An exact copy of every record is required.

BEGIN

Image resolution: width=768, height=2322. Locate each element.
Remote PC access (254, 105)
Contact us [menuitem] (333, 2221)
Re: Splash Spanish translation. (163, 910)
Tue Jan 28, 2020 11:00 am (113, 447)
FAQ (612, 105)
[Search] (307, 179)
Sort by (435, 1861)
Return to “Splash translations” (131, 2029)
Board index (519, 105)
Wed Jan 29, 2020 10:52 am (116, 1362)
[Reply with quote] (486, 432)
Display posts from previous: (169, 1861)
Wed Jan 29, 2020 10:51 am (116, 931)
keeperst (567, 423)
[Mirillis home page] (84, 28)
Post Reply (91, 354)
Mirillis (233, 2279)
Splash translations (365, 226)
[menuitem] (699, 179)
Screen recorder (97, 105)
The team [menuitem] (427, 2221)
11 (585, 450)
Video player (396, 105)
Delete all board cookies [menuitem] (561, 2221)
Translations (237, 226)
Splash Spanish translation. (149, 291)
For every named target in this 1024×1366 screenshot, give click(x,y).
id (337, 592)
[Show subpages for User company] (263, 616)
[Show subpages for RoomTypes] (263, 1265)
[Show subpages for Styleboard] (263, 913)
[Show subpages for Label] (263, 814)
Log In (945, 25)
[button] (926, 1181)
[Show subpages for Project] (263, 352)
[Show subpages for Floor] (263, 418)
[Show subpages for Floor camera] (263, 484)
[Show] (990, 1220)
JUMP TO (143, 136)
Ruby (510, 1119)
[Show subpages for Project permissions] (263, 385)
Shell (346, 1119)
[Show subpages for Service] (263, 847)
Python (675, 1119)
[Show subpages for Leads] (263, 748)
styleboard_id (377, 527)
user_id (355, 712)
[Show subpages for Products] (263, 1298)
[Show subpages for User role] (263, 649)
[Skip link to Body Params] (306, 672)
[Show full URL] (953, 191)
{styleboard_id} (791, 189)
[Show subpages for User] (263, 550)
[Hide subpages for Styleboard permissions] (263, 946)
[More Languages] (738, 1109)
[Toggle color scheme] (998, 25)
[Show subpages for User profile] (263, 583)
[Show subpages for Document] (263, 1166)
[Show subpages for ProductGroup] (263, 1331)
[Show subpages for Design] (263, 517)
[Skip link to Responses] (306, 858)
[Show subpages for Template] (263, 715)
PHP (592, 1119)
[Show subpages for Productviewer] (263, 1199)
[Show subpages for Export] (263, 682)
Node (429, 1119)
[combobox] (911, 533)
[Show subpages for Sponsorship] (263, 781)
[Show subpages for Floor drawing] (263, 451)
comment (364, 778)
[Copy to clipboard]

END

■ Response to the exercise ■
Image resolution: width=768, height=2322. Locate each element.
Remote PC access (254, 105)
Contact us [menuitem] (333, 2221)
Re: Splash Spanish translation. (163, 910)
Tue Jan 28, 2020 11:00 am (113, 447)
FAQ (612, 105)
[Search] (307, 179)
Sort by (435, 1861)
Return to “Splash translations” (131, 2029)
Board index (519, 105)
Wed Jan 29, 2020 10:52 am (116, 1362)
[Reply with quote] (486, 432)
Display posts from previous: (169, 1861)
Wed Jan 29, 2020 10:51 am (116, 931)
keeperst (567, 423)
[Mirillis home page] (84, 28)
Post Reply (91, 354)
Mirillis (233, 2279)
Splash translations (365, 226)
[menuitem] (699, 179)
Screen recorder (97, 105)
The team [menuitem] (427, 2221)
11 (585, 450)
Video player (396, 105)
Delete all board cookies [menuitem] (561, 2221)
Translations (237, 226)
Splash Spanish translation. (149, 291)
For every named target in this 1024×1366 screenshot, give click(x,y).
id (337, 592)
[Show subpages for User company] (263, 616)
[Show subpages for RoomTypes] (263, 1265)
[Show subpages for Styleboard] (263, 913)
[Show subpages for Label] (263, 814)
Log In (945, 25)
[button] (926, 1181)
[Show subpages for Project] (263, 352)
[Show subpages for Floor] (263, 418)
[Show subpages for Floor camera] (263, 484)
[Show] (990, 1220)
JUMP TO (143, 136)
Ruby (510, 1119)
[Show subpages for Project permissions] (263, 385)
Shell (346, 1119)
[Show subpages for Service] (263, 847)
Python (675, 1119)
[Show subpages for Leads] (263, 748)
styleboard_id (377, 527)
user_id (355, 712)
[Show subpages for Products] (263, 1298)
[Show subpages for User role] (263, 649)
[Skip link to Body Params] (306, 672)
[Show full URL] (953, 191)
{styleboard_id} (791, 189)
[Show subpages for User] (263, 550)
[Hide subpages for Styleboard permissions] (263, 946)
[More Languages] (738, 1109)
[Toggle color scheme] (998, 25)
[Show subpages for User profile] (263, 583)
[Show subpages for Document] (263, 1166)
[Show subpages for ProductGroup] (263, 1331)
[Show subpages for Design] (263, 517)
[Skip link to Responses] (306, 858)
[Show subpages for Template] (263, 715)
PHP (592, 1119)
[Show subpages for Productviewer] (263, 1199)
[Show subpages for Export] (263, 682)
Node (429, 1119)
[combobox] (911, 533)
[Show subpages for Sponsorship] (263, 781)
[Show subpages for Floor drawing] (263, 451)
comment (364, 778)
[Copy to clipboard]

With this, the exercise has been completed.